SUPPLIED INFORMATION below:

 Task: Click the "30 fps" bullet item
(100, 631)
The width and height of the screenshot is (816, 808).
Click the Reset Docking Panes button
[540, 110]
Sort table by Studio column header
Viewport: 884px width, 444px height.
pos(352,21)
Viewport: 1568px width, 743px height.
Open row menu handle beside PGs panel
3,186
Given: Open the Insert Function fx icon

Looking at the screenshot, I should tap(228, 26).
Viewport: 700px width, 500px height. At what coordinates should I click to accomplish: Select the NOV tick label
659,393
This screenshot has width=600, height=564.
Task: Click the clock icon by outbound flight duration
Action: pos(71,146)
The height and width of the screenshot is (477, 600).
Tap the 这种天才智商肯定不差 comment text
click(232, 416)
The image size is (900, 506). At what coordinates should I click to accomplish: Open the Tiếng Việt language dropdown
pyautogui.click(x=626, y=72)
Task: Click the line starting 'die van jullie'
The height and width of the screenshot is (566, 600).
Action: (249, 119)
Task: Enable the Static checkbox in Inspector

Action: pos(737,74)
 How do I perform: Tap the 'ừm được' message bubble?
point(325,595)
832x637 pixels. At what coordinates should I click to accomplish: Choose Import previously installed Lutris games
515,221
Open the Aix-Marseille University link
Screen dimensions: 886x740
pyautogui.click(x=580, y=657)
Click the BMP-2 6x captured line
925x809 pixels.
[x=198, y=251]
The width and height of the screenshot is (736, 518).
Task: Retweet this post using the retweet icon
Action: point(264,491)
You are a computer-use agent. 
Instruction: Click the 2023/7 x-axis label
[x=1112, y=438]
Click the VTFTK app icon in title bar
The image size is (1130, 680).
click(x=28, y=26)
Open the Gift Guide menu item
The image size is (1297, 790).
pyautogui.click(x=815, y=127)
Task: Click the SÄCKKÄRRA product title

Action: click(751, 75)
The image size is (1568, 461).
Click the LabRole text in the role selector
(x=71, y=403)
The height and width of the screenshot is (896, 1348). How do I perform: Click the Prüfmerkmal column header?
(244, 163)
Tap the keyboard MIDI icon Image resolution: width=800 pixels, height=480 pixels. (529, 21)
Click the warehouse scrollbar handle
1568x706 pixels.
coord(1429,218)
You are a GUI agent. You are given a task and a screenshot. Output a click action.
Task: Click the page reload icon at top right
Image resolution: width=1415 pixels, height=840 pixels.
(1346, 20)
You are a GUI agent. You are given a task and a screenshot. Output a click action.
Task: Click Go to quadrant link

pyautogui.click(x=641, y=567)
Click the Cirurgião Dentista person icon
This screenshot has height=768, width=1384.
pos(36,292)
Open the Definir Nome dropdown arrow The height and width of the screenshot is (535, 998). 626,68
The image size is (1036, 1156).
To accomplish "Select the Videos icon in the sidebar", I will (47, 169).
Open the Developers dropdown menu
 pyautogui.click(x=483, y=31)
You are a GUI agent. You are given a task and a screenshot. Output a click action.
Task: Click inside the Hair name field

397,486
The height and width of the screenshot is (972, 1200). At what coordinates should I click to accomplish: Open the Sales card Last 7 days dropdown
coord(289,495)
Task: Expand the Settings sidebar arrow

End of SUPPLIED INFORMATION.

> [TASK]
Collect every line with the string "arrow" from the records, and copy each.

> [PROBLEM SOLUTION]
Open the Definir Nome dropdown arrow The height and width of the screenshot is (535, 998). 626,68
Task: Expand the Settings sidebar arrow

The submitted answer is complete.